PASSAGE PROVIDED ->
"""

Foundations
(Amendment of Law) (Jersey) Regulations 2015
Made 10th March 2015
Coming into force 17th
March 2015
THE STATES, in pursuance of Article 52 of the Foundations (Jersey) Law 2009[1], have made the following
Regulations –
1 Interpretation
In these Regulations “principal
Law” means the Foundations (Jersey) Law 2009[2].
2 Amendment
of Part 1
Article 1 of the
principal Law is amended by deleting the definition “qualified
person” and substituting the following definition –
“ ‘qualified person’ means –
(a) in
the case where such a person is to apply to the Registrar for the incorporation
of a foundation, a person registered under the Financial Services (Jersey)
Law 1998[3] to carry on trust company business
that permits the provision by the person of the services mentioned in
Article 2(4)(a) of that Law; or
(b) in
the case where such a person is to act as a qualified member, a person
registered under the Financial Services (Jersey) Law 1998 to carry on
trust company business that permits the provision by the person of the services
mentioned in Article 2(4)(d) of that Law;”.
3 Amendment
of Part 2
In Part 2 of the principal Law –
(a) for the heading “INCORPORATION OF FOUNDATIONS” there
shall be substituted the following heading –
“INCORPORATION AND
OBLIGATIONS OF FOUNDATIONS”;
(b) in Article 5 –
(i) after paragraph (4) there shall be inserted the
following paragraph –
“(4A) It is sufficient, for the purposes of
paragraph (3)(b), for the charter to provide that
the specified purpose may be determined in accordance with the charter or
regulations of the foundation.”,
(ii) in paragraph (5) after the words “may
be amended” there shall be inserted the word “, including”,
(iii) in paragraph (6) for the words “Article 38”
there shall be substituted the words “Articles 10 and 38”;
(c) after Article 23 there shall be inserted the following cross-heading –
“The obligations and
liabilities of members of the council and others”;
(d) after Article 24 there shall be inserted the following
Articles –
(1) Each
member of the council of a foundation shall take reasonable steps to ensure that
the foundation’s records are prepared and kept properly and accurately and
that, in particular, they contain entries of all sums of money received and
expended by the foundation, the matters in respect of which the receipt and
expenditure takes place and a record of the assets and liabilities of the
foundation, including shares, interests and units held by the foundation in any
other legal person or arrangement.
(2) The
records required to be kept under Article 36(c) and (e) must be such as to
enable a member of the council of a foundation to comply with paragraph (1).
(3) A
member of the council of a foundation shall be entitled to inspect the
accounting records required to be kept under Article 36(c) and (e)

"""

PROVIDED DATA ->

"""

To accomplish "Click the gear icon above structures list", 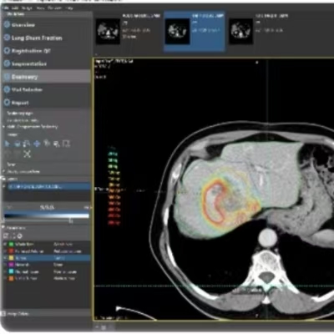I will pos(20,236).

"""

WORK TO COMPLETE ->
A – Decide whether each statement agrees with the foundations regulations. (i) The Regulations were made under Article 52 of the Foundations (Jersey) Law 2009. (ii) In Article 5(6), the words "Article 38" are replaced by "Article 24". (iii) Each member of a foundation's council must take reasonable steps to ensure that the foundation's records are kept properly. For each, answer yes or no and quote the words of the foundations regulations that decide it.
B – Write the next part of the foundations regulations, picking up at the point where the text stops.

TASK-BY-TASK ANSWERS ->
A –
(i) Yes: "in pursuance of Article 52 of the Foundations (Jersey) Law 2009"
(ii) No: "for the words “Article 38” there shall be substituted the words “Articles 10 and 38”"
(iii) Yes: "shall take reasonable steps to ensure that the foundation’s records are prepared and kept properly and accurately"

B –
upon giving 2 working days’ notice in writing to the qualified
member of the foundation.
(4) Subject
to any provision for the disposal of records on the winding up of a foundation
pursuant to this Law or the Regulations made under Article 53, the accounting
records that a foundation is required to keep under Article 36(c) and (e)
must be preserved by the foundation for at least 10 years from the date on
which they are made.
(1) This
Article applies where an offence under this Law or any Regulations made under
this Law committed by a foundation or other body corporate, a limited liability
partnership or any other partnership with separate legal personality is
proved –
(a) to have been committed with the consent or connivance of a
person mentioned in paragraph (2); or
(b) to be attributable to any neglect on the part of a person
mentioned in paragraph (2).
(2) The
persons to whom paragraph (1) refers are –
(a) in the case of a foundation, a member of the council of the
foundation;
(b) in the case of an incorporated limited partnership, a
general partner or a limited partner who is participating in the management of
the partnership;
(c) in
the case of any other body corporate, a director, manager or other similar officer
of the body corporate;
(d) in the case of a limited liability partnership, a partner;
(e) in
the case of a separate limited partnership or any partnership with a separate
legal personality, except a limited liability partnership, a general partner or
a limited partner who is participating in the management of the partnership; or
(f) in any case, any other person purporting to act in a
capacity described in any of sub-paragraphs (a), (b), (c), (d) and (e).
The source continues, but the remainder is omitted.